How can we accept this behaviour from MAFS?
THE sixth season of reality TV show, Married At First Sight, is proving to be a ratings juggernaut for Channel 9.
Described as a "social experiment" where strangers agree to "wed" before undergoing a "commitment ceremony", MAFS is car-crash television at its best - or worst.
Yet, what's seems to appeal is not the developing couple dynamics so much as the contrived situations, raging arguments, hysterics, braggadocio and bad behaviour, never mind the utter dysfunction of individual contestants.
Not that they care how they're portrayed when it means they garner extra attention, increase their social media following, and a career beyond the season beckons.
Bad, disrespectful and downright nasty conduct is on display for us all to tweet about and discuss over water coolers (as well as providing great fodder for James Weir's hilarious recaps).

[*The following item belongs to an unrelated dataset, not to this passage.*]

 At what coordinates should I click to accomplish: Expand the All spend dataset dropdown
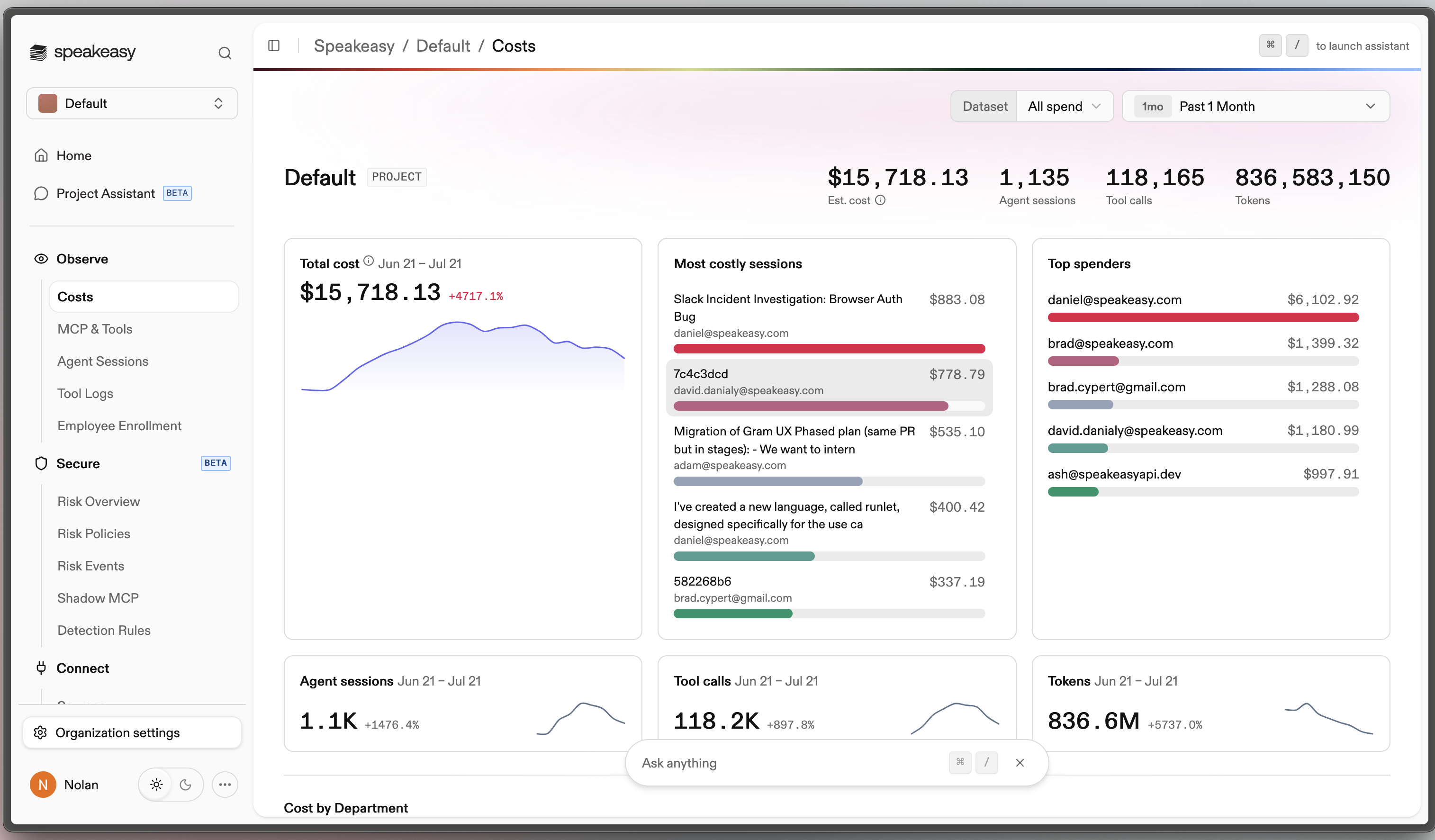click(x=1065, y=107)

There's no doubt, mean on the screen keeps viewers keen.
But beyond the prominence given to outrageous behaviour, what the show more broadly reveals is how often the cast conforms to rigid and negative gender stereotypes that do little more than undermine sexual equality and equity.
Who can forget last year's controversial contestant, Dean Wells who, apart from desiring to be matched with a "girlie-girl", wanted to be obeyed. Drawing on outdated models of relationships, he attracted criticism for his repugnant, chauvinistic attitudes.

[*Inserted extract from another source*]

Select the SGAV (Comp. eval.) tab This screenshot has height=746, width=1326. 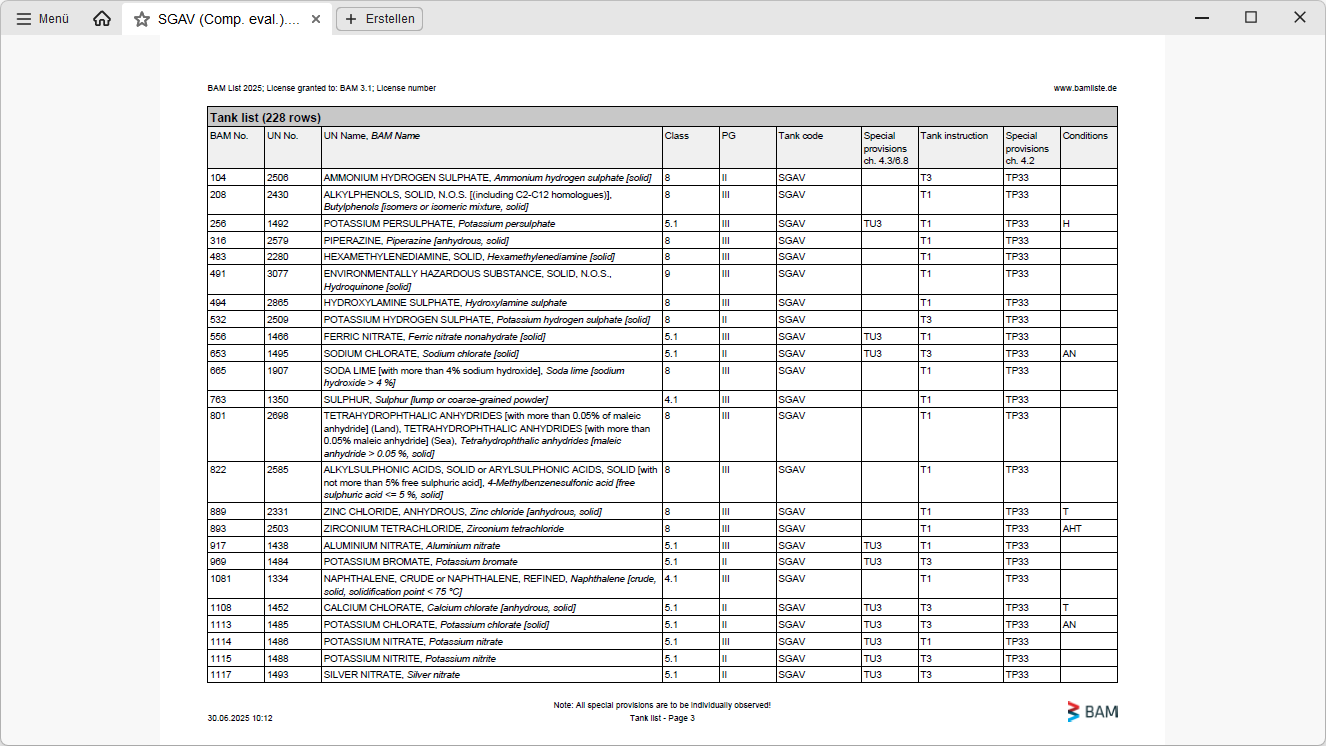coord(228,19)
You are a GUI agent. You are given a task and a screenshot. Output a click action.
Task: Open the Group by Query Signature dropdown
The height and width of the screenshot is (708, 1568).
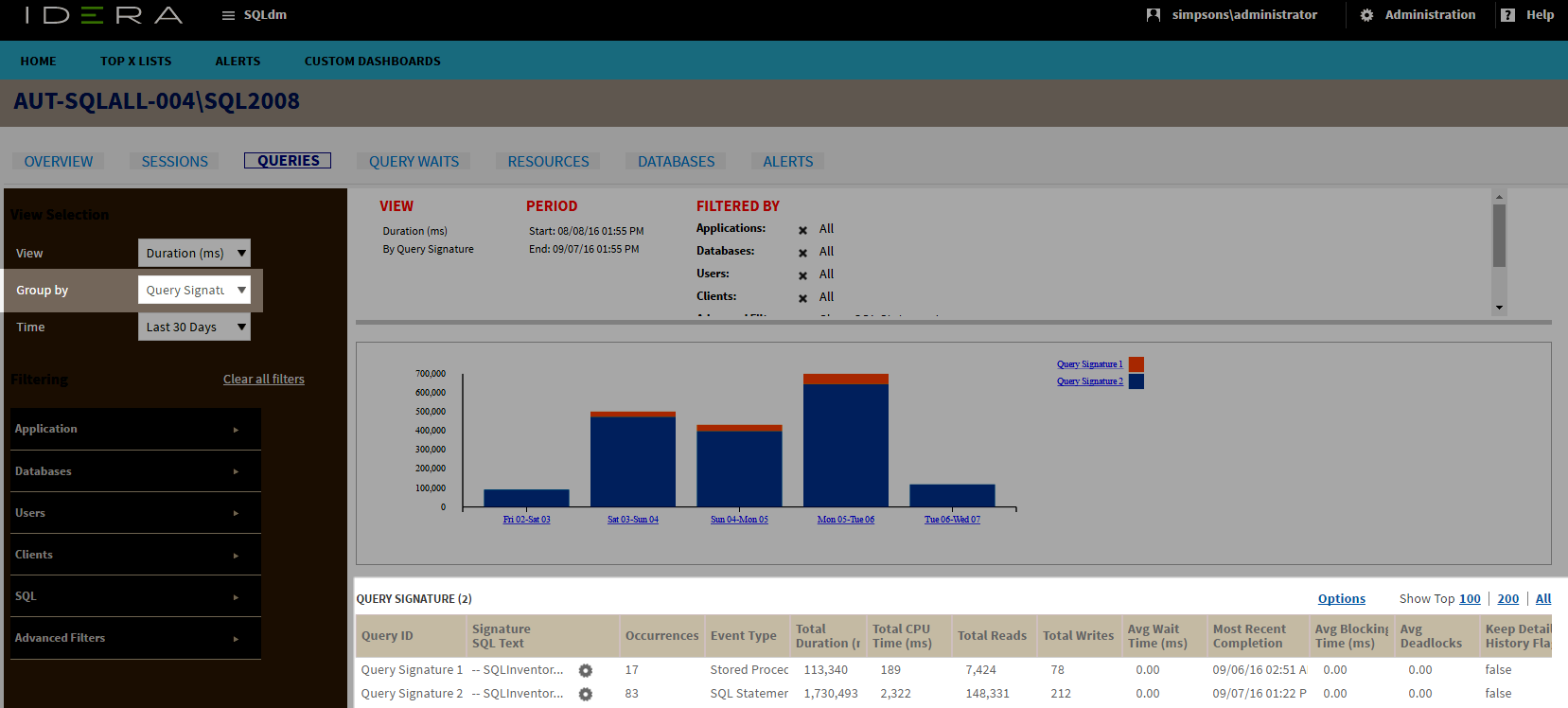(x=194, y=290)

Just when you thought this was so last year, MAFS 2019 doesn't only invite casual sexism, court outright sexism and reductive gender constructions, it emphasises and celebrates them as well. At least, in a strange nod to egalitarianism, the men and women come off equally badly.
Let me give you some examples.
In an interview prior to the show commencing, one of the experts, neuropsychotherapist, Dr Trisha Stafford, was not above describing the women as "the most competitive we've ever seen". She added, "I'm trying to be kind." In other words, bitches. Because, of course, women in a group cannot get along, but must tear each other down.
Then there's the whole production around appearances. Comments are often made about the women who've modified their exterior-selves through fillers, Botox, eyelash and hair extensions, with varying degrees of success.
While there's nothing wrong with being proud of or concerned with your appearance, the overwhelming proposition is they're doing it to "win" male attention and that they're "fakes".
Because, of course, it's all about deceiving the men.
Then we have some male contestants openly judging the women on their looks, reinforcing the apparent importance of this to men.
Upon seeing his bride, Elizabeth, Sam Ball criticises her figure, saying he's never been with anyone as "big" before. Implying she needs to lose weight, he blames her singleton status on her size - perpetuating another cruel myth about both sexes.
Radio host, Ed Kavalee, interviewed Sam on 2Day FM last Friday, later describing him as "the worst". He went on: "He's body shaming a woman on national television and his response is, 'Haha, she said something about me, everybody online thinks I'm cool'."
Many of the women, even those with legitimate reasons to be angry with their new partners, are disregarded as talking too much, being "emotional" and therefore not worthy of being taken seriously.
A few of the men even bond over this deep insight, deciding logic equals male; illogic, female - because, you know.
When Cyrell Jimenez's brother, Ivan, learns his sister is on MAFS, he erupts in a violent display of what's generously described and then is excused as being "over-protective", cornering her partner Nic in a threatening manner.
Because, *cue chest-beating* man must guard woman.
Much was also made of 29-year-old Matthew being a virgin. The men hounded him for salacious details before and after his "wedding", suggesting this was part of male bonding - again at women's expense.
While there are some genuinely nice people appearing, there are still those who believe disrespecting, being rude, macho, screaming obscenities at their partner, or shutting them down before they can offer an explanation or opinion is acceptable.
To paraphrase a contestant, and they wonder why they're single.
MAFS may be entertaining with all its drama, eye-rolling or loving interactions, but it's also normalising outdated and unhealthy sexist attitudes and clichéd gendered behaviours that have no place in any relationships.
Despite this, as Kavalee said, "we keep lowering the bar". He's right. But what I want to know is since when have we been so averse to raising it?
Karen Brooks is a Courier-Mail columnist.